My biggest complaint with these executions is that they are wildly, wildly unrelatable. "My life is hard because I have adorable kitty ears, angel wings or superpowers" is the kind of thing that needs supporting evidence before an audience will buy it. "This world is prejudiced, by which I mean elves and dwarves hate each other - but not THIS elf and dwarf, they're besties, but all other elves and dwarves hate each other and in those cases it's just a fun quirk we will never attempt to address" produces a setting that can't decide if prejudice is a moral failing or a funny quirk. "There is prejudice in this world, by which I mean all the bad guys are racist and all the good guys are 100% enlightened and unproblematic" isn't much better, because it's being used as just another flavor of Good Vs Evil - plus the execution on the bad guys' part tends to be so cartoonishly over-the-top as to be completely implausible.

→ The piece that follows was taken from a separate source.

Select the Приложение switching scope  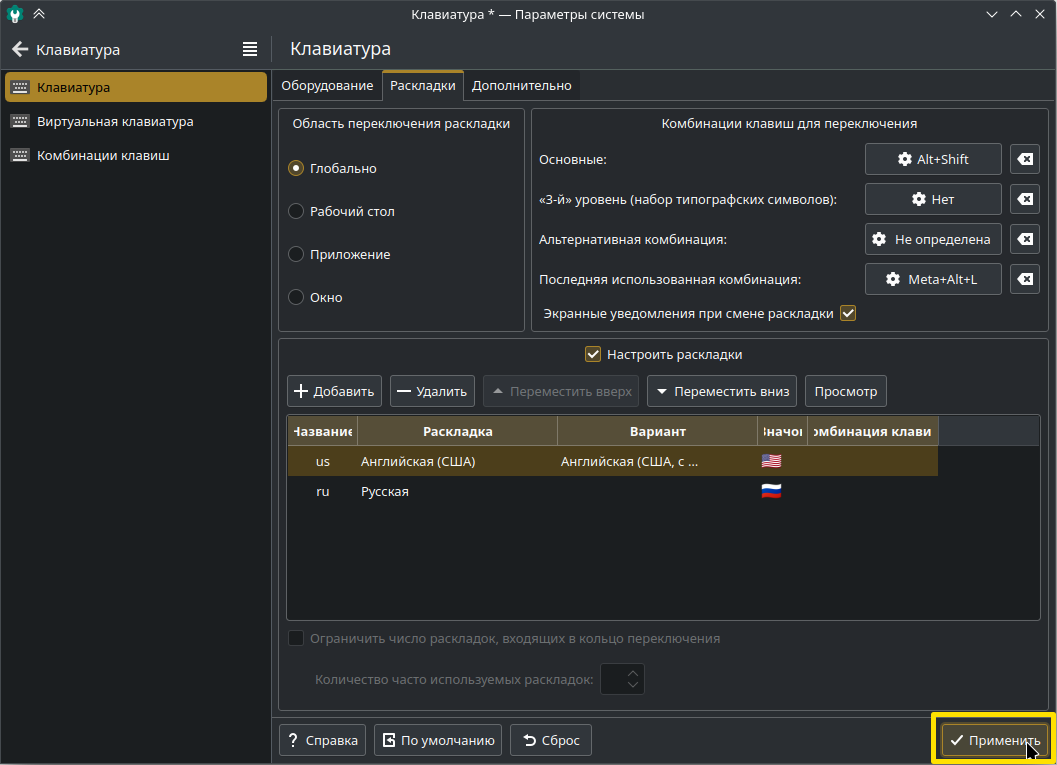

This is a problem, because if the "prejudice is bad" story is trying to communicate, for instance, the complex moral message "prejudice is bad," the prejudice enacted in the story probably shouldn't be so cartoonishly implausible that the audience has no chance of recognizing it within themselves or within anyone whose flavor of bias is anything less blatant than foaming-at-the-mouth-and-cranking-the-hate-crimes-dial-up-to-11. Most people will accept the idea that "people being ridiculously terribly prejudiced is bad," but when the image of prejudice the story paints is so divorced from any sort of lived experience, they will not see prejudice as a harmful flaw that real human people are capable of perpetuating, and they won't recognize it when they see it from the outside in real life - they'll see it as another hypothetical flavor of evil villainy that some bad people intrinsically do.

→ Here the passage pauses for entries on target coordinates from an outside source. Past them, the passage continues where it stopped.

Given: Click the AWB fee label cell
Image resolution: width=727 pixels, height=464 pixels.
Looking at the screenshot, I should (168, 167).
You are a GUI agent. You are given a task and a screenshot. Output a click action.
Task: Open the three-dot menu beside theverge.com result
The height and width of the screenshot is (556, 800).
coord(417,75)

Prejudice is such a widely experienced issue, especially the "omnipresent invisible uncertainty of whether or not I am safe right now" thing, that it's baffling to me that so many of these stories don't seem to… get it? While the specific nature varies in every case, there is fundamental overlap in the experience! Like, I absolutely do not experience it the same way a lot of other people do - I am very white-looking, and too blonde for the garden-variety antisemites to figure me out, so race-based harassment has never targeted me - but I've been an underage woman in creepy-older-male-dominated spaces, I spent about half my middle school years as the target of nearly-nonstop bullying (a lot of it from people who I otherwise got along fine with and knew were ultimately well-meaning with a blind spot for casual cruelty), and in the past I've been cyberstalked and harassed by random entitled weirdos for long periods of time. I am very aware of the feeling of "there is a target on my back, and I just hope nobody hits it too hard today," and it seems to me that that specific feeling cannot possibly be this difficult to communicate.
It's like these writers read about how prejudice worked and were like "some people hate people for how they were born, got it" and just put that in their world without any nuance. Actually, I say it's like that, but considering the demographics dominating publishing, that's probably exactly why it happens so much.